Analysts at OCBC said oil prices are expected to stay above $100 per barrel in the near term because there are scant indications of de-escalation in the U.S.-Iran conflict. In a note, the bank described the situation as having entered its third week without a credible diplomatic breakthrough, leaving shipments through the Strait of Hormuz heavily constrained and global crude supplies tight.

Outlook for prices

OCBC's commodity strategists projected that Brent crude will hold around $100 per barrel through mid-2026, a substantial upward revision from previous forecasts near $70. The bank anticipates a gradual easing toward $70 by early 2027, contingent on disruptions subsiding over time.

“Persistent shipping paralysis is forcing Gulf producers into output shut-ins, raising the risk that temporary disruptions evolve into longer-lasting supply losses,” OCBC’s commodity strategists said.

Supply dynamics and shipping

The note highlighted that tanker traffic through the Strait of Hormuz has slowed to a trickle as a result of heightened security risks. That waterway is a crucial artery for global energy flows - OCBC noted it accounts for roughly a fifth of worldwide oil consumption - and the curtailment of shipments is keeping markets tight.

While some vessels have resumed limited transit after undergoing Iranian checks, and there have been signals about potential inventory releases from the International Energy Agency, OCBC emphasized that overall flows remain well below normal levels.

Mitigation and remaining gaps

OCBC listed mitigating measures that could partially alleviate the shortfall, including the use of alternative pipeline routes, releases from strategic petroleum reserves, and continued Iranian exports. The bank said those measures could offset up to 10 million barrels per day, but warned that even with such actions a meaningful supply gap would persist if a disruption were to be prolonged.

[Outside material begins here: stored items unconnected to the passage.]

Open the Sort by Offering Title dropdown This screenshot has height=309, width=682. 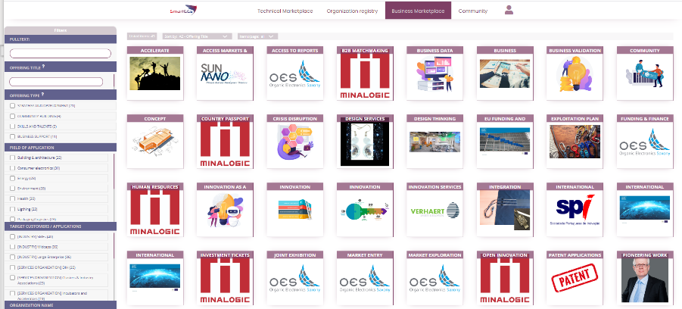click(196, 36)
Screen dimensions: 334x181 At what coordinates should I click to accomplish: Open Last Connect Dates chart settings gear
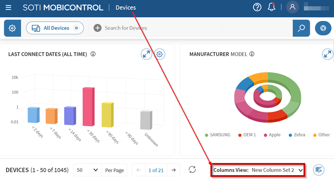tap(160, 54)
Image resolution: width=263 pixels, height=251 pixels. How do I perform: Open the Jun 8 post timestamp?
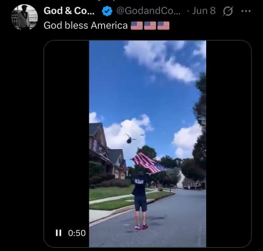204,11
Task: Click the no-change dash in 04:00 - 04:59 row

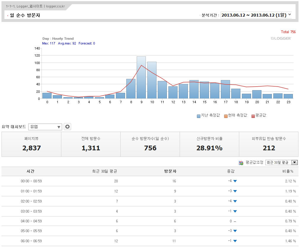Action: 235,221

Given these conditions, OCBC concluded that oil markets are approaching what it characterizes as a "moderately severe" supply shock, and that risks are skewed toward further upside in prices if tensions continue.


Summary

The combination of limited signs of de-escalation in the U.S.-Iran conflict, sharply reduced tanker traffic through the Strait of Hormuz, and only partial mitigation from alternate measures supports OCBC's view that Brent will remain around $100 per barrel through mid-2026 before easing toward $70 by early 2027.

Risks

  • Prolonged disruption in Strait of Hormuz shipments could evolve into longer-lasting supply losses, pushing oil prices higher and increasing volatility - risk to energy-intensive industries and consumer-facing sectors.
  • Mitigating actions may be insufficient to fully replace halted flows, leaving markets exposed to a moderately severe supply shock - risk to global trade and shipping insurance markets.
  • Sustained elevated crude prices could strain manufacturing and transportation costs, with potential knock-on effects for inflation-sensitive sectors if tensions do not abate.